▶ AIM:
Transcribe the lines exactly, beginning at the line that contains "Go Up ▲ (707, 1326)" and stopping after the line that contains "Jump to (456, 1212)".
○ ○ ○ ○
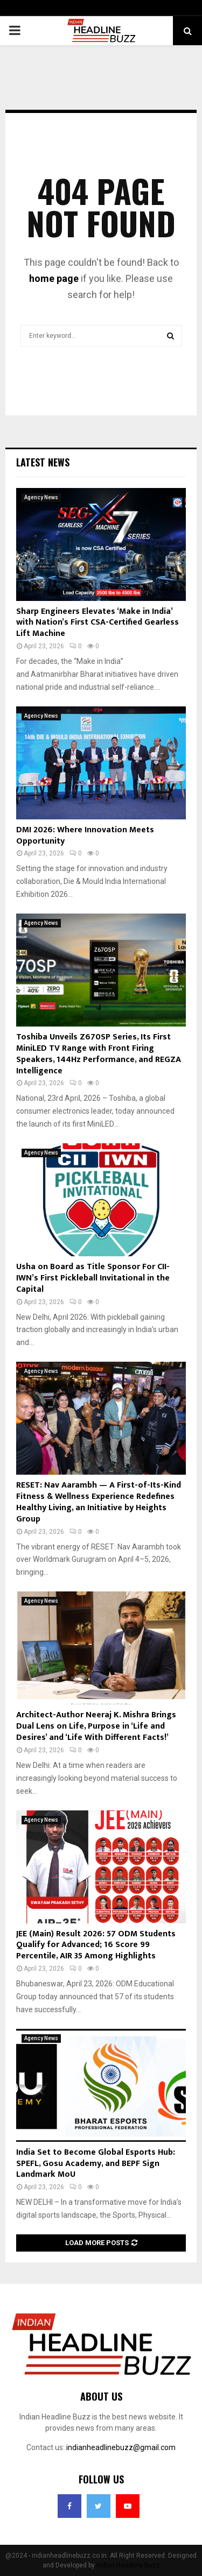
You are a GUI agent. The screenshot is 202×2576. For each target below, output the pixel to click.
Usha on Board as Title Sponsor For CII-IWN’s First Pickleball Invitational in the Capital (93, 1278)
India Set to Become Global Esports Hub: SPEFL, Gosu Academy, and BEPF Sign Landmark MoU (95, 2163)
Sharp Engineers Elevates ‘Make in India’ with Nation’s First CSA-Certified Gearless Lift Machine (97, 622)
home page (54, 278)
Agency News (41, 497)
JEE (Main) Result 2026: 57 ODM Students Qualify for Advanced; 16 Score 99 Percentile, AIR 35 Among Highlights (96, 1945)
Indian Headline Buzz (128, 2565)
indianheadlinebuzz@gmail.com (121, 2447)
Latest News (42, 462)
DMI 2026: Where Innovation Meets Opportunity (85, 835)
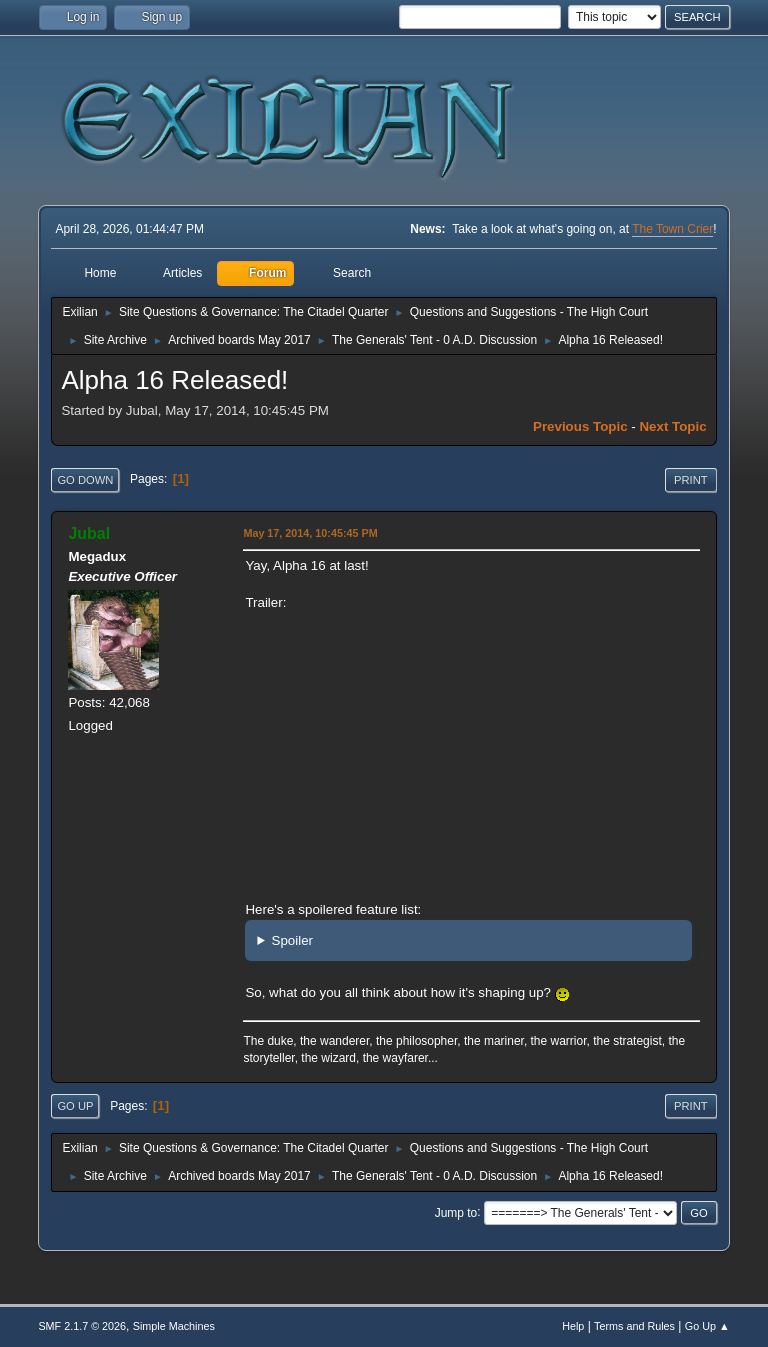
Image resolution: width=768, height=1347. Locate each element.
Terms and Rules (634, 1326)
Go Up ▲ (707, 1326)
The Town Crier (672, 229)
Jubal (89, 533)
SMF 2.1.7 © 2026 (82, 1326)
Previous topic (580, 426)
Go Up (75, 1106)
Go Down (85, 480)
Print (691, 480)
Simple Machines (174, 1326)
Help (573, 1326)
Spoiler (293, 940)
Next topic (672, 426)
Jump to (456, 1212)
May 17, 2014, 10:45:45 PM (310, 533)
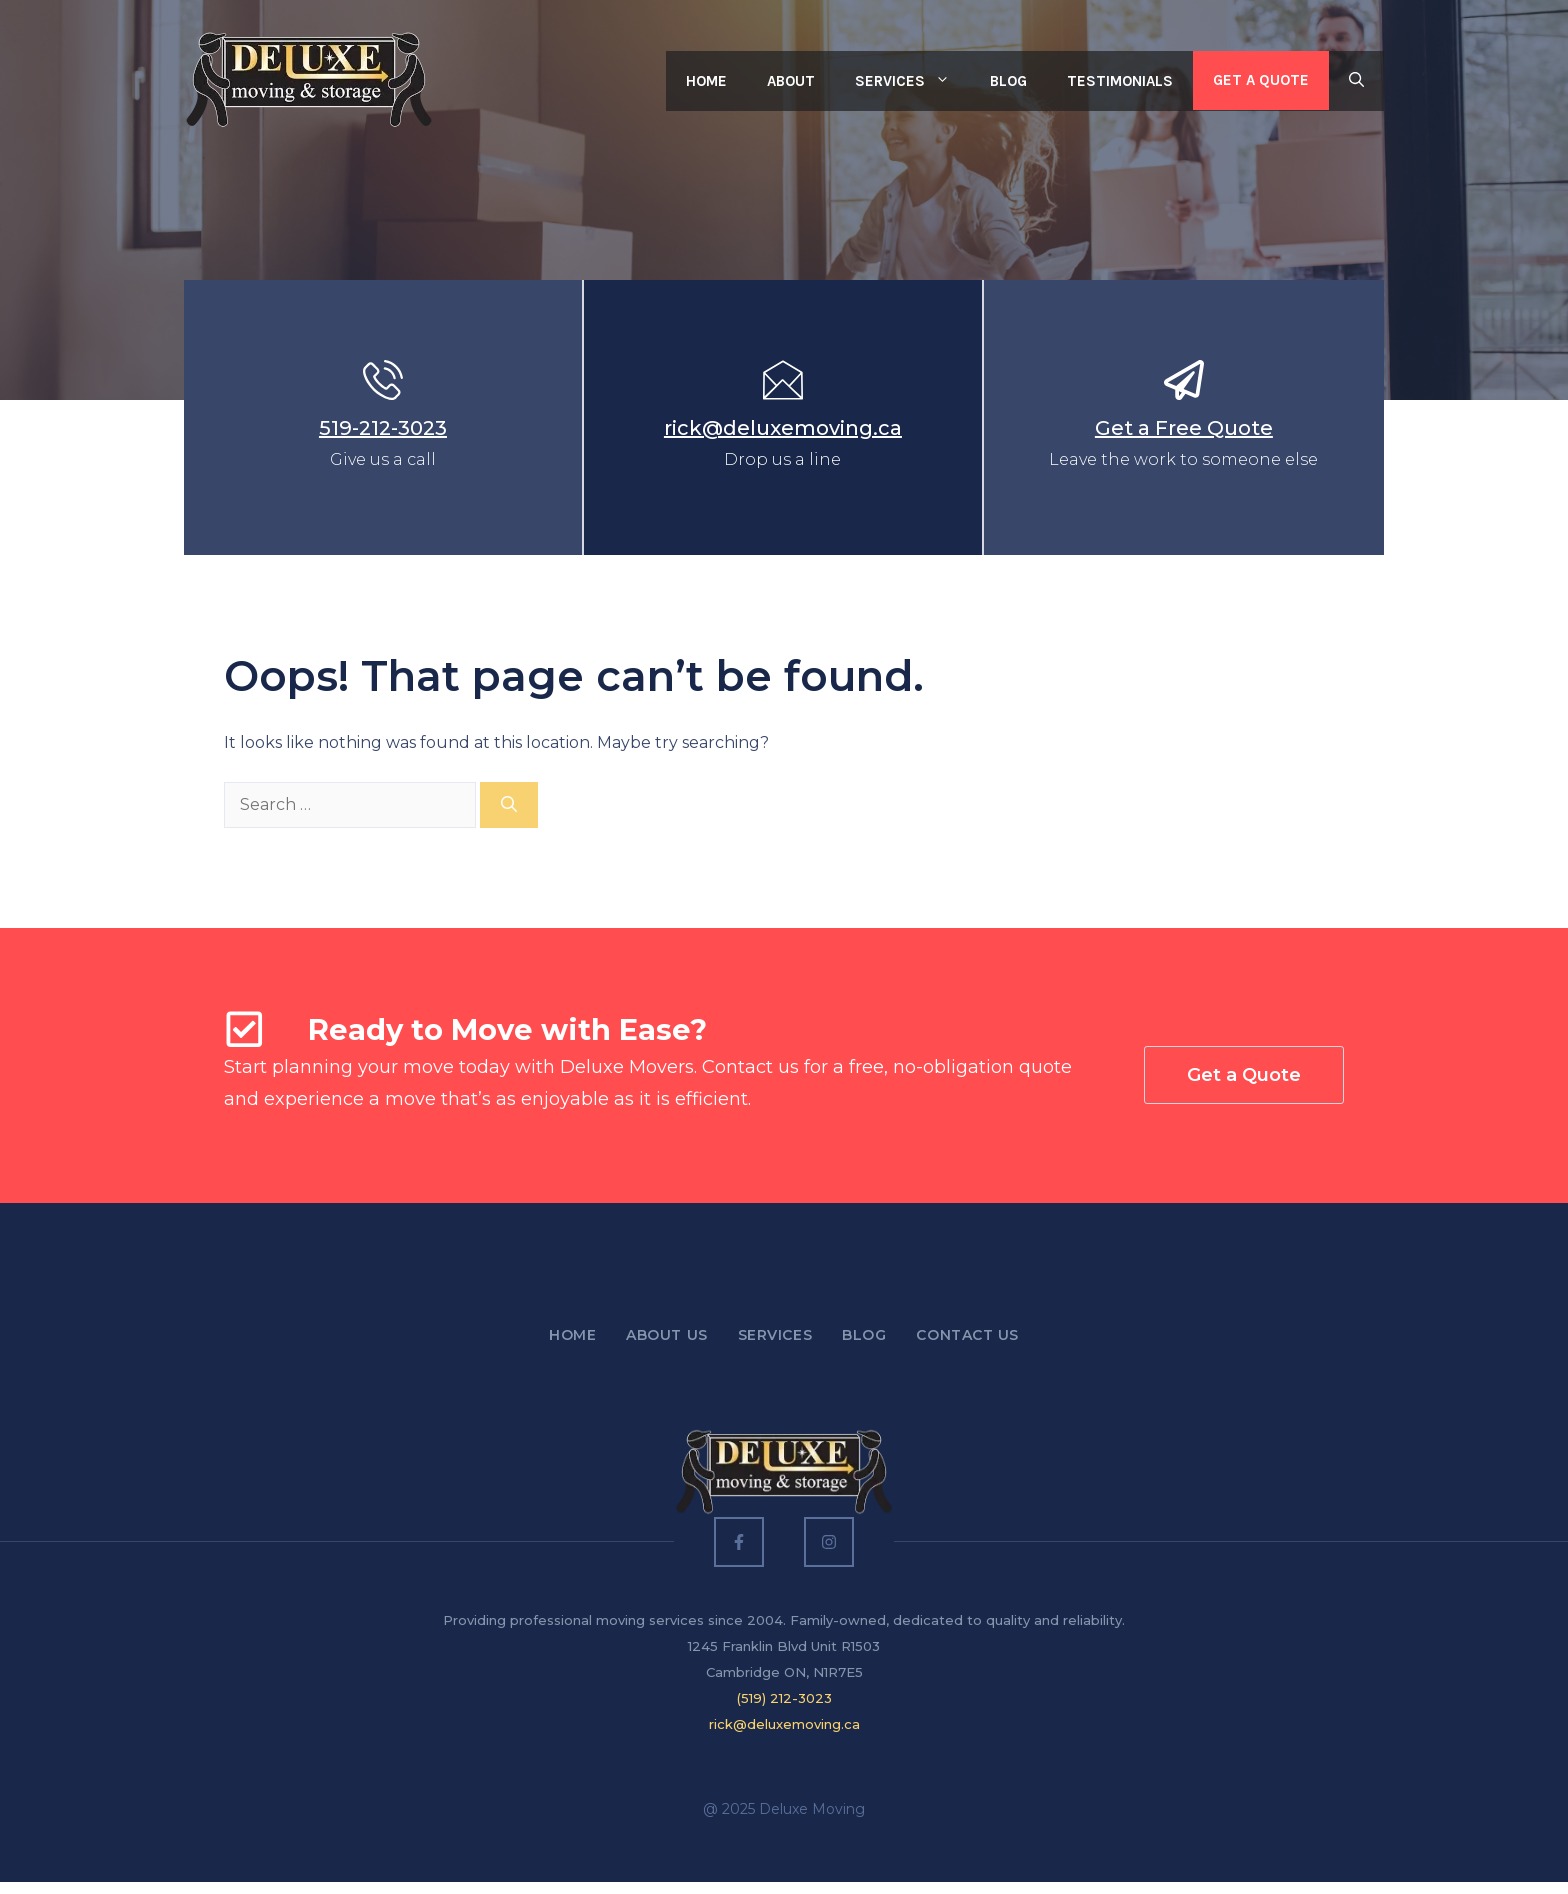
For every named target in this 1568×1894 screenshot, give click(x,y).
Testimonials (1120, 81)
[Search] (509, 805)
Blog (1008, 81)
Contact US (967, 1335)
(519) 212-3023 (784, 1698)
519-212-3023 (383, 428)
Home (706, 81)
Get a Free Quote (1184, 428)
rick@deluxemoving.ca (783, 428)
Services (912, 81)
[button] (1356, 81)
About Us (666, 1335)
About (791, 81)
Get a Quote (1261, 80)
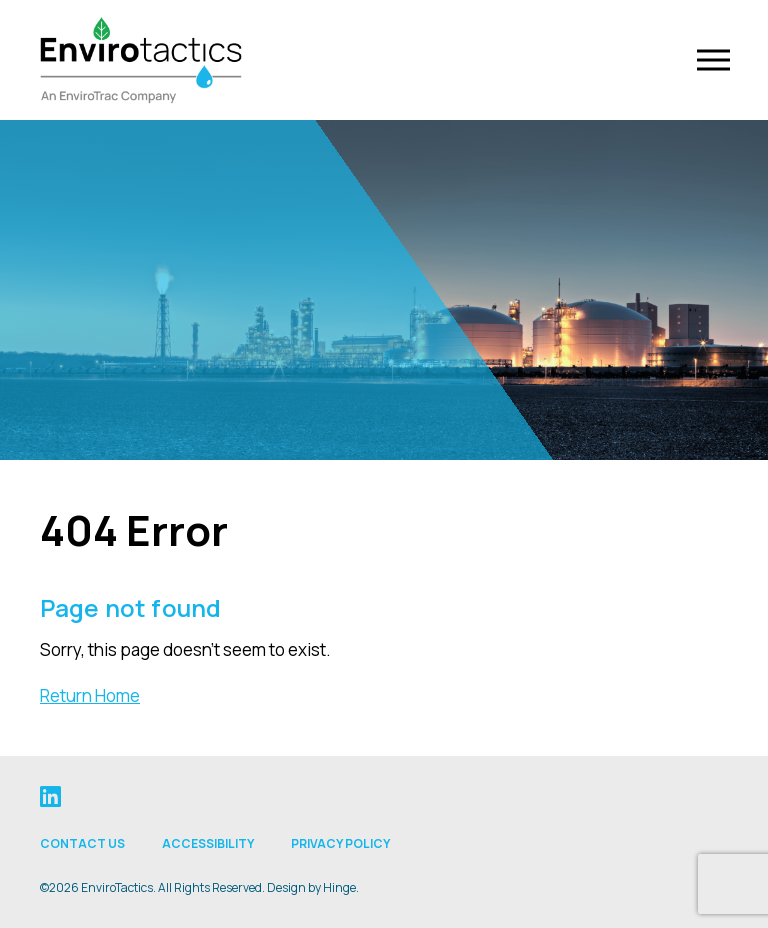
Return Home (90, 695)
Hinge (339, 887)
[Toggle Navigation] (711, 60)
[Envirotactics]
○ ○ ○ ○
▶ EXERCISE RESPONSE:
Go Up ▲ (707, 1326)
The Town Crier (672, 229)
Jubal (89, 533)
SMF 2.1.7 © 2026 (82, 1326)
Previous topic (580, 426)
Go Up (75, 1106)
Go Down (85, 480)
Print (691, 480)
Simple Machines (174, 1326)
Help (573, 1326)
Spoiler (293, 940)
Next topic (672, 426)
Jump to (456, 1212)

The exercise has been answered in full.